━━━ Exercise inputs ━━━

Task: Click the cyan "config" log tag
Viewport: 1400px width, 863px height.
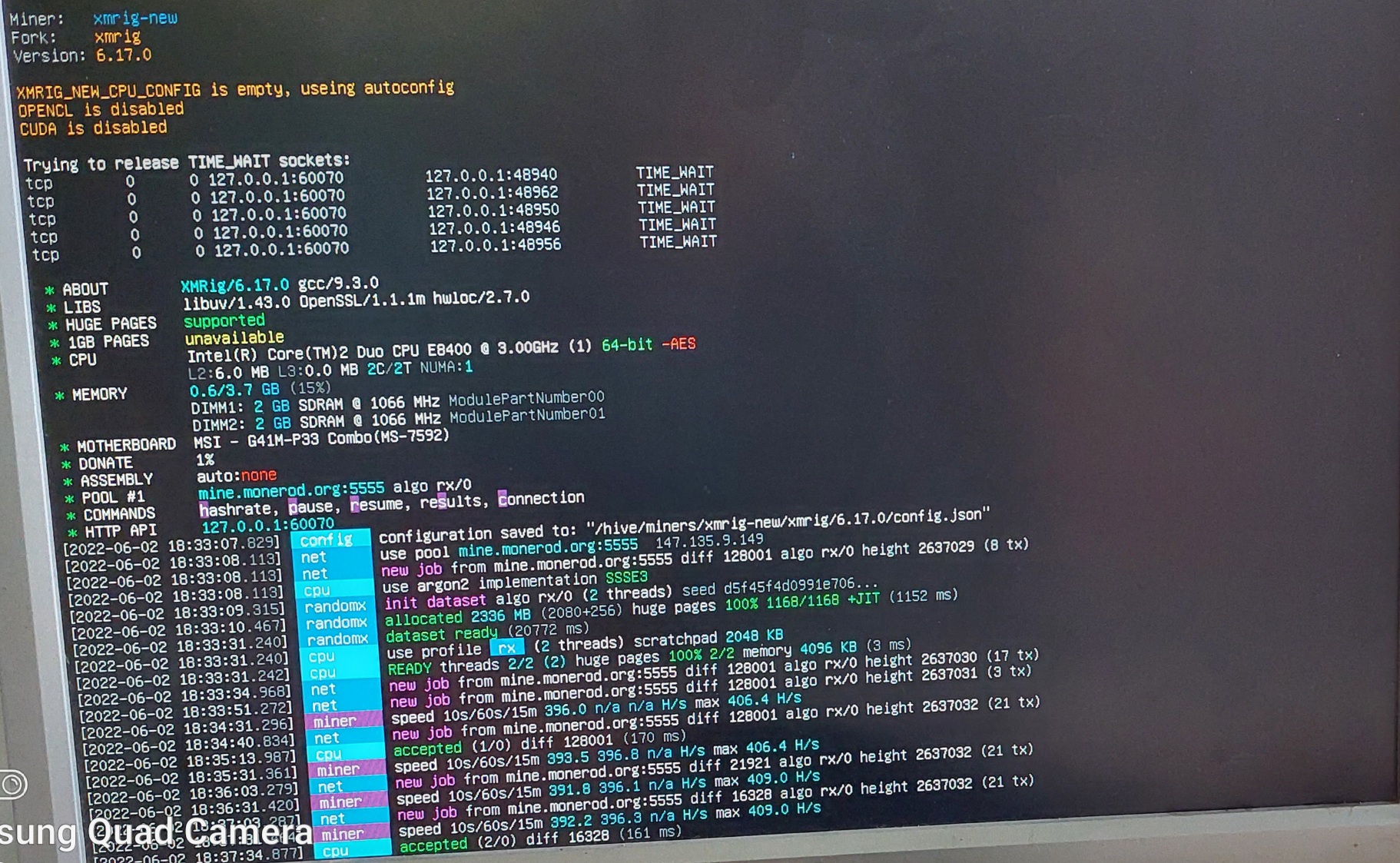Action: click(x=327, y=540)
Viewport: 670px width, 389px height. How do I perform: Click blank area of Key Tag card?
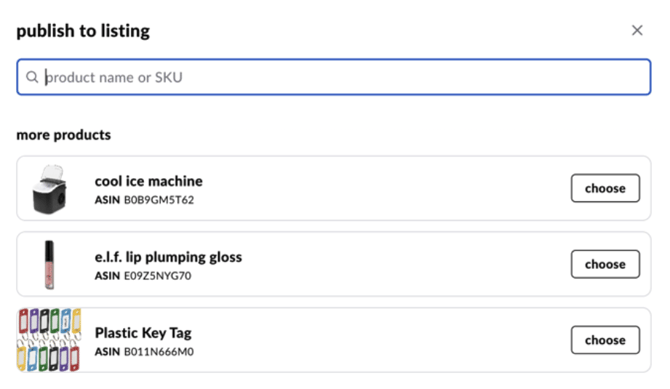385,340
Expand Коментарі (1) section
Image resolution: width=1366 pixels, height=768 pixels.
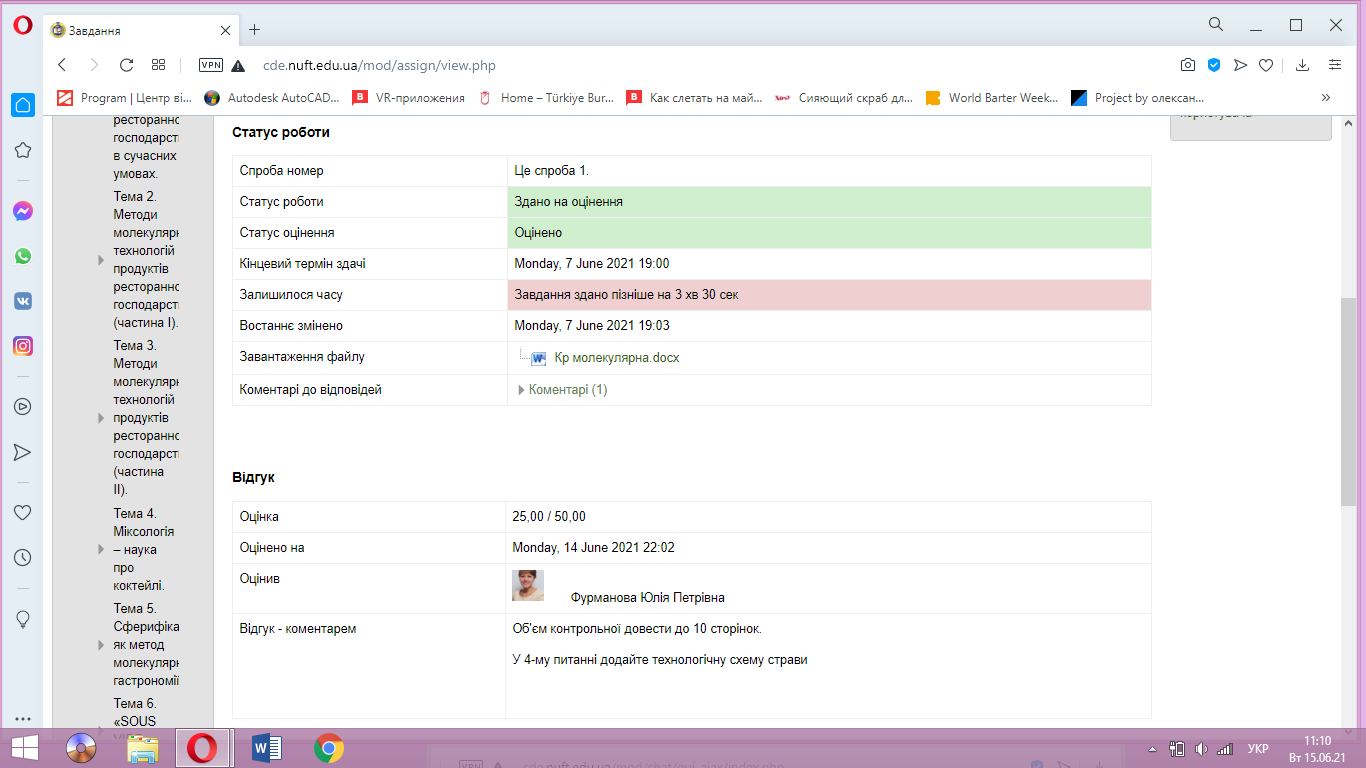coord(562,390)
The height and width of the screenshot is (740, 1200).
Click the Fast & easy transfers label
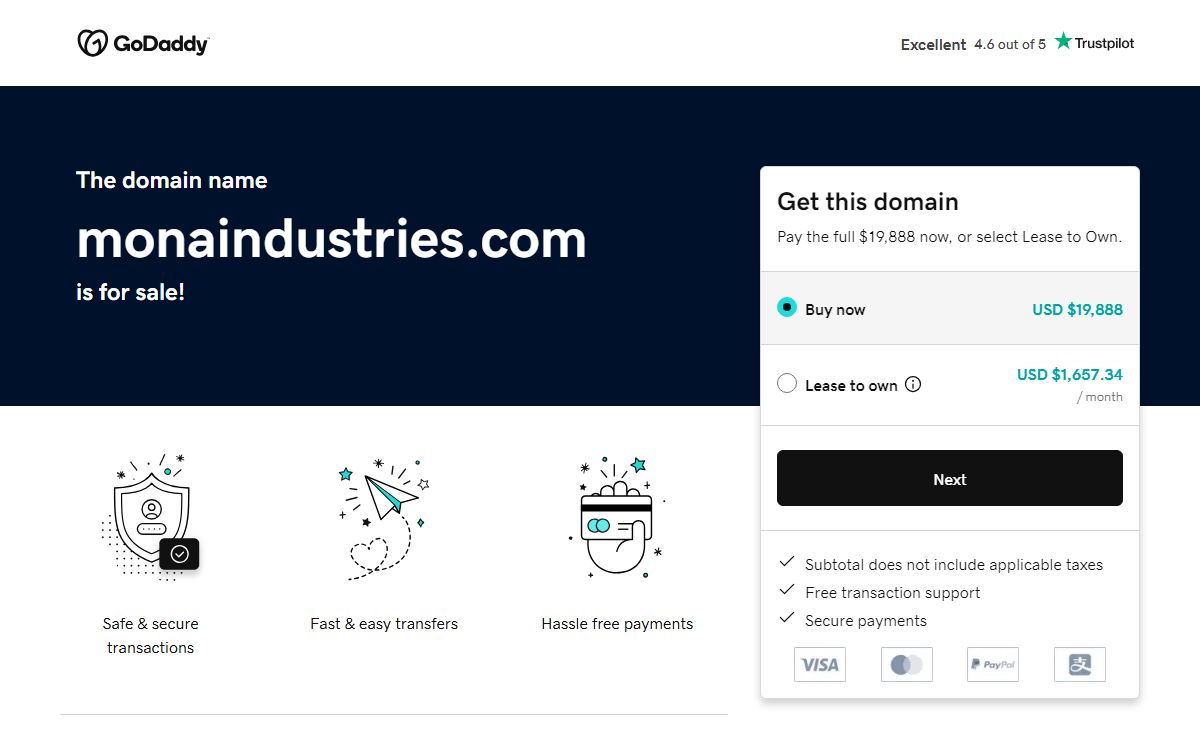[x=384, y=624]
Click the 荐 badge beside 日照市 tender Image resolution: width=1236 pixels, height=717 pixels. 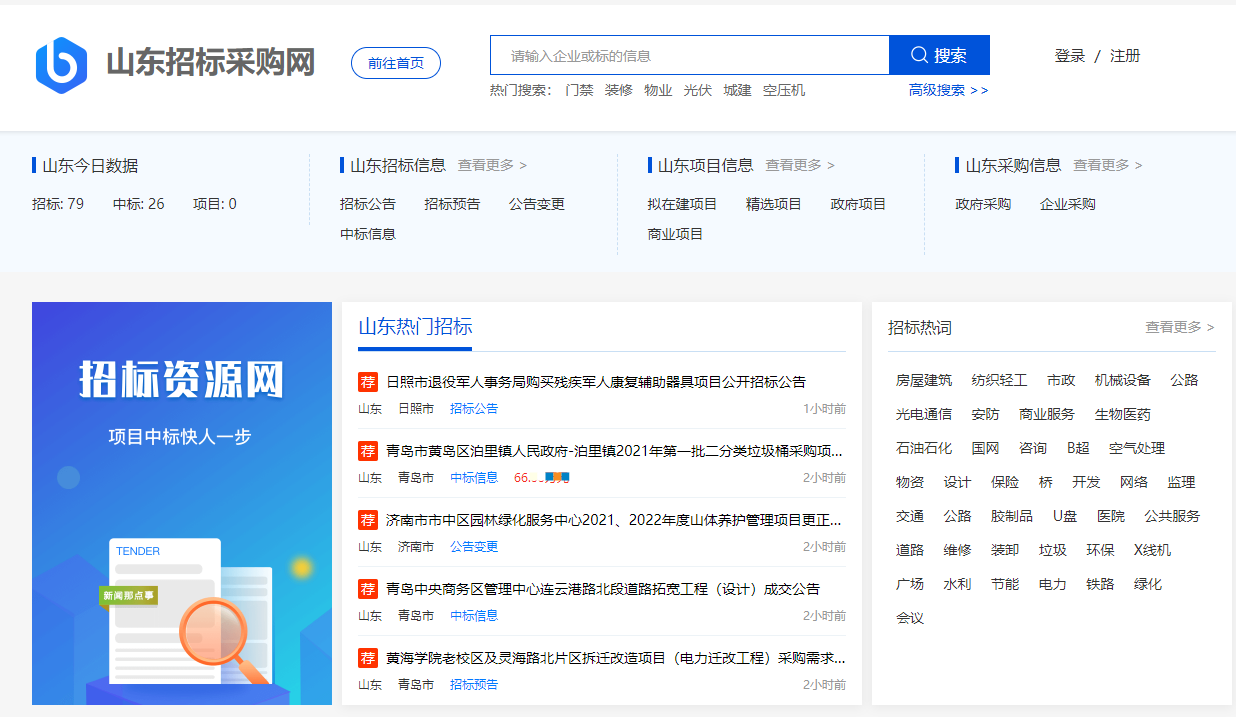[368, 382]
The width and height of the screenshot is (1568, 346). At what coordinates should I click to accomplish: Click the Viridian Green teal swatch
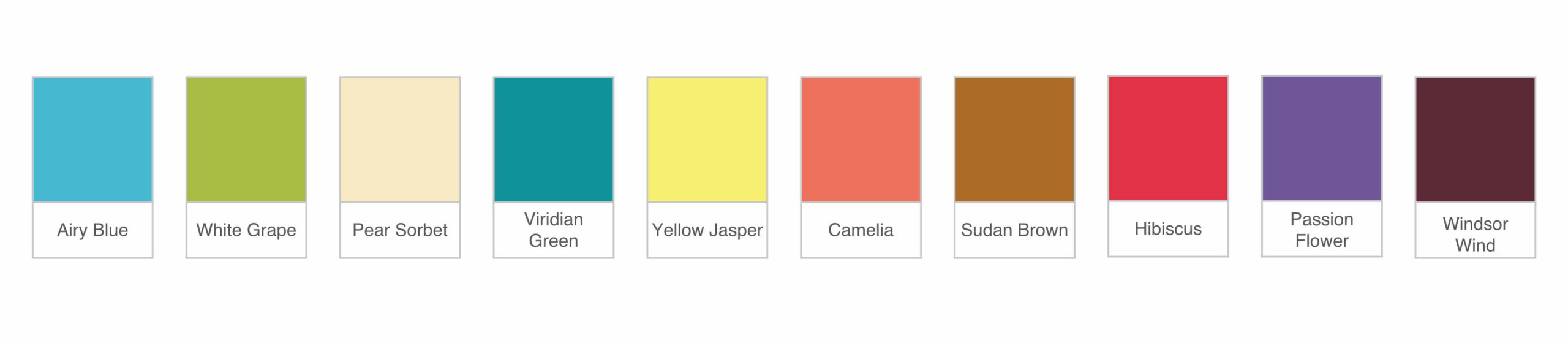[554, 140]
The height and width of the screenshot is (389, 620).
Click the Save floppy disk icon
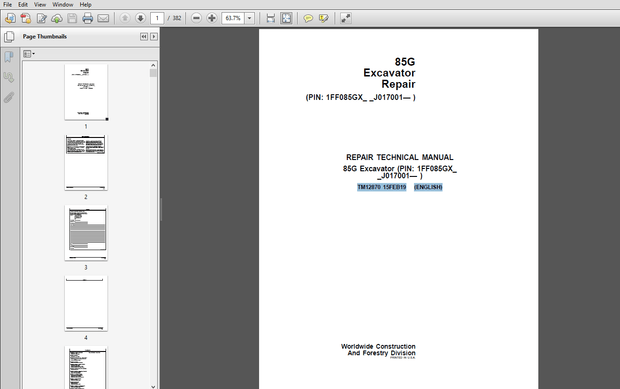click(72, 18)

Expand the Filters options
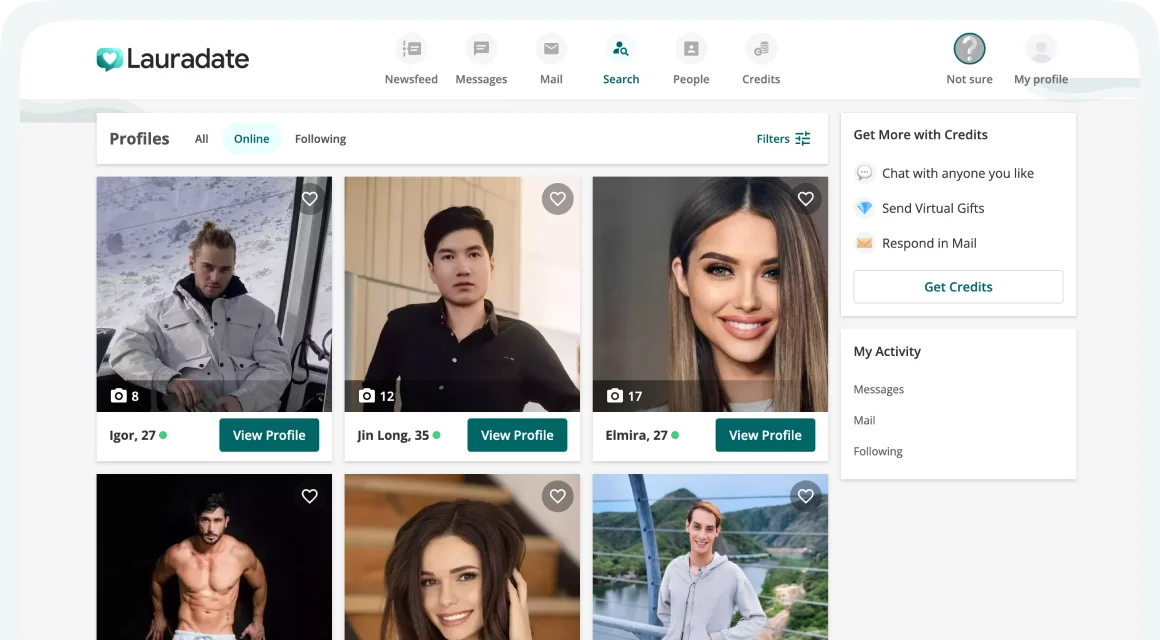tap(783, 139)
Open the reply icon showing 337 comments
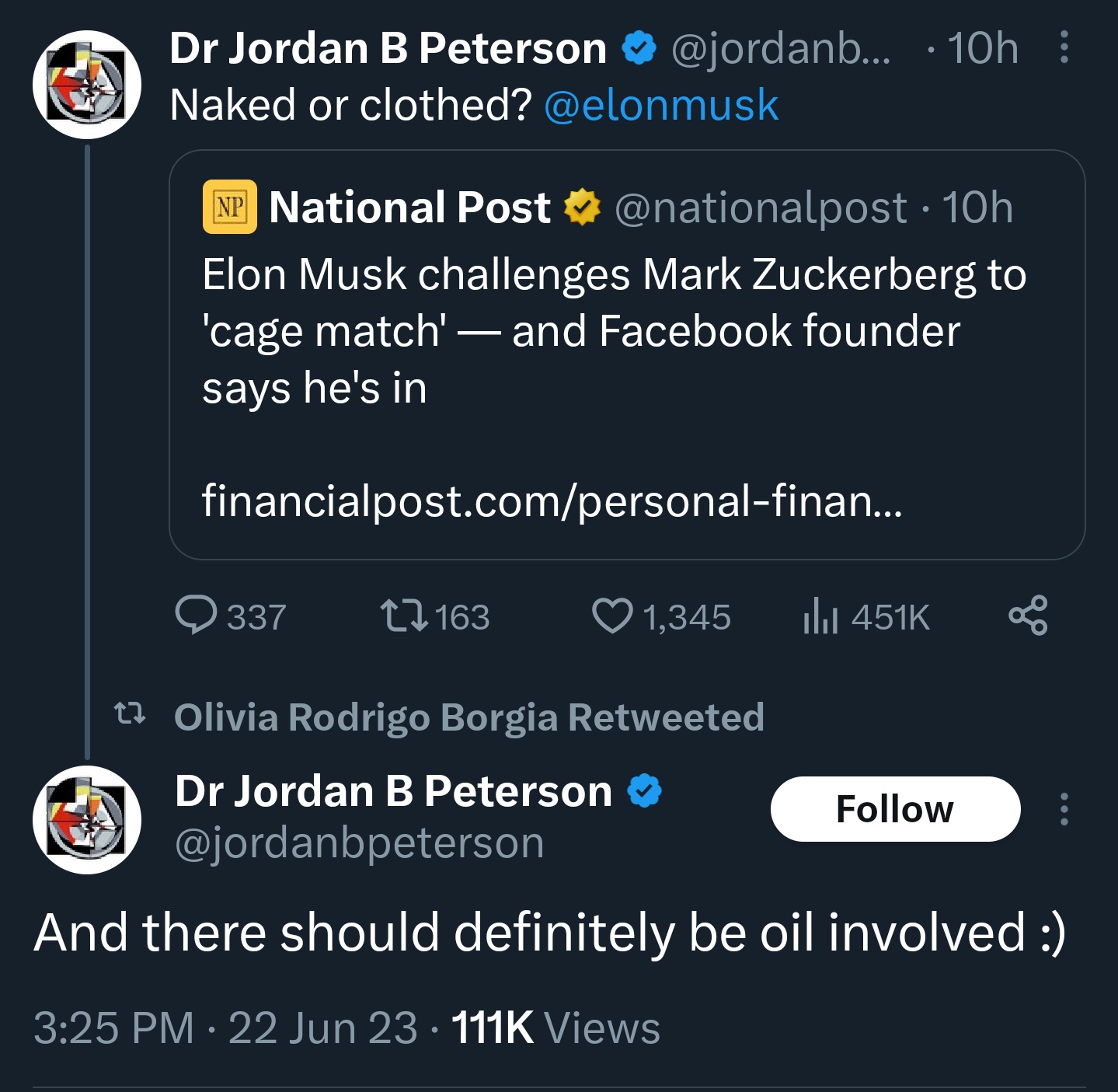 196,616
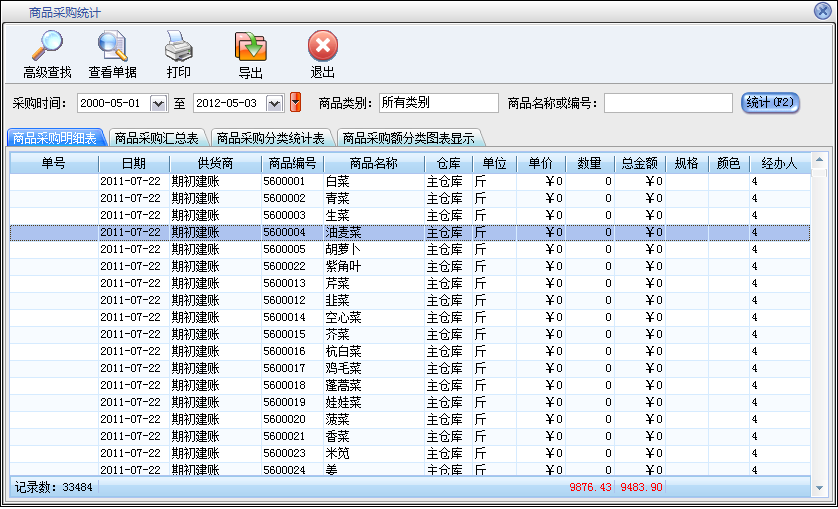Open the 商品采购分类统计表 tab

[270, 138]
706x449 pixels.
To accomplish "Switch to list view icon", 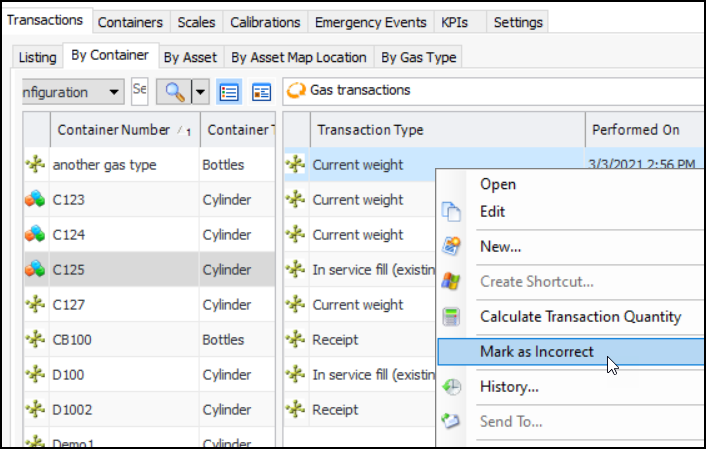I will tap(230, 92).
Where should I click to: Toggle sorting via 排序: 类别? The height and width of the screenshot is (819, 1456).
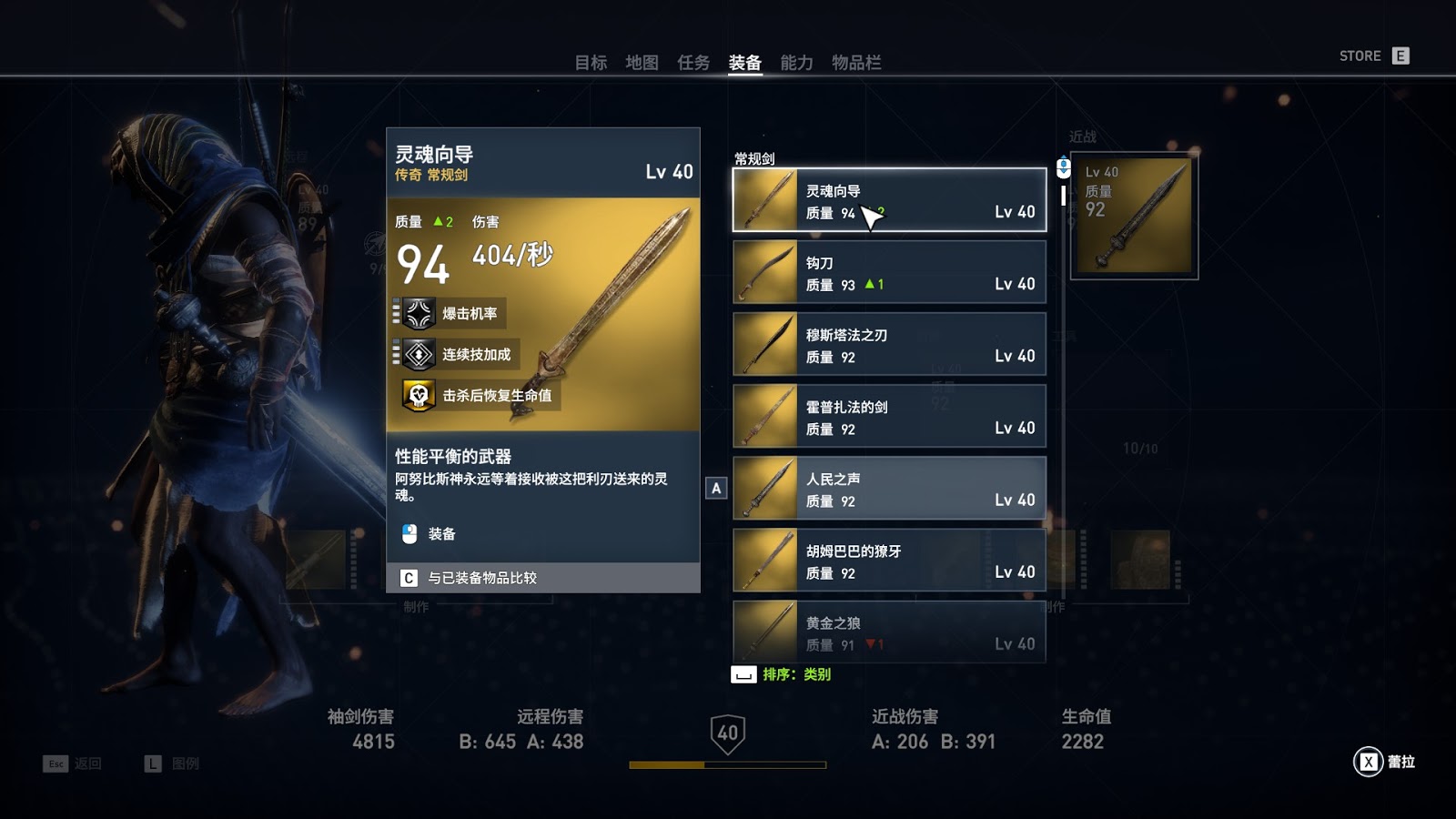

━━━

== Your task ==
Each line from the first line of the records through the line containing "Expand Коментарі (1) section" must be reproduced exactly, with both ends included and all pictures omitted; nothing else belongs in the answer.

== Answer to this exercise ==
Task: Click the cyan "config" log tag
Viewport: 1400px width, 863px height.
Action: click(x=327, y=540)
Viewport: 670px width, 389px height. How do I perform: Click blank area of Key Tag card?
385,340
Expand Коментарі (1) section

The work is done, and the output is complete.